Since pictures are not part of the copy, please output only the lines from the one with "Viewport: 1024px width, 578px height." through the end of the data below, exactly as written.

Data excerpts section start

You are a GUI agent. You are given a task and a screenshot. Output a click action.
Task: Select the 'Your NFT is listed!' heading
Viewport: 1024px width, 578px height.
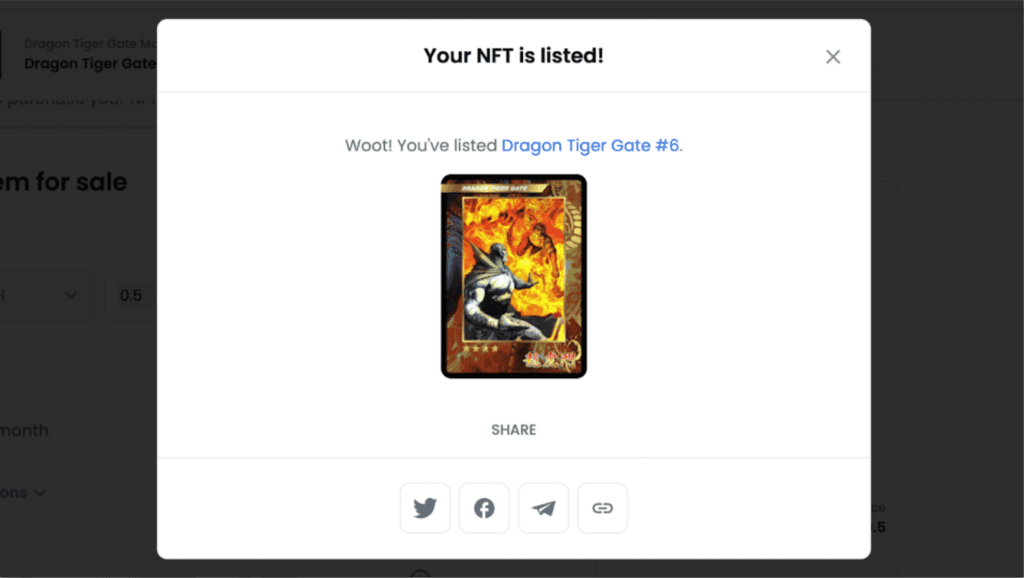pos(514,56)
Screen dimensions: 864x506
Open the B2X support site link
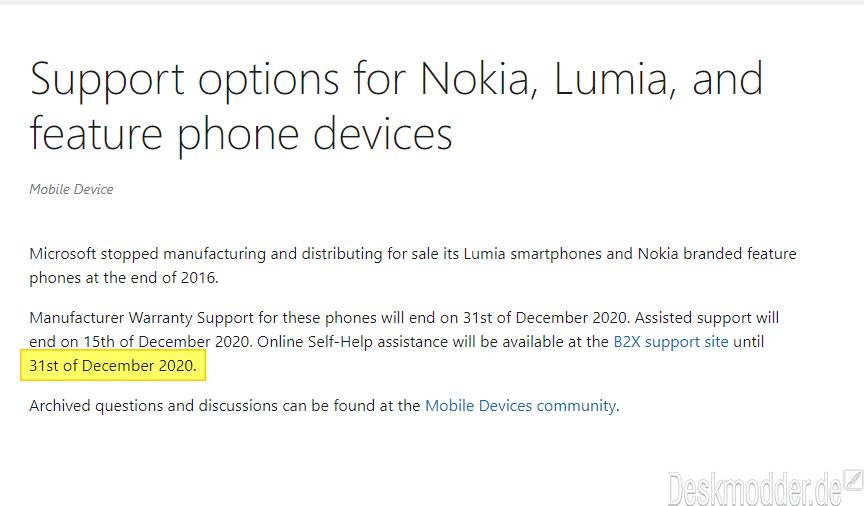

Data excerpts section end

▸ Written solution
Viewport: 1024px width, 578px height.
pos(514,56)
Screen dimensions: 864x506
Open the B2X support site link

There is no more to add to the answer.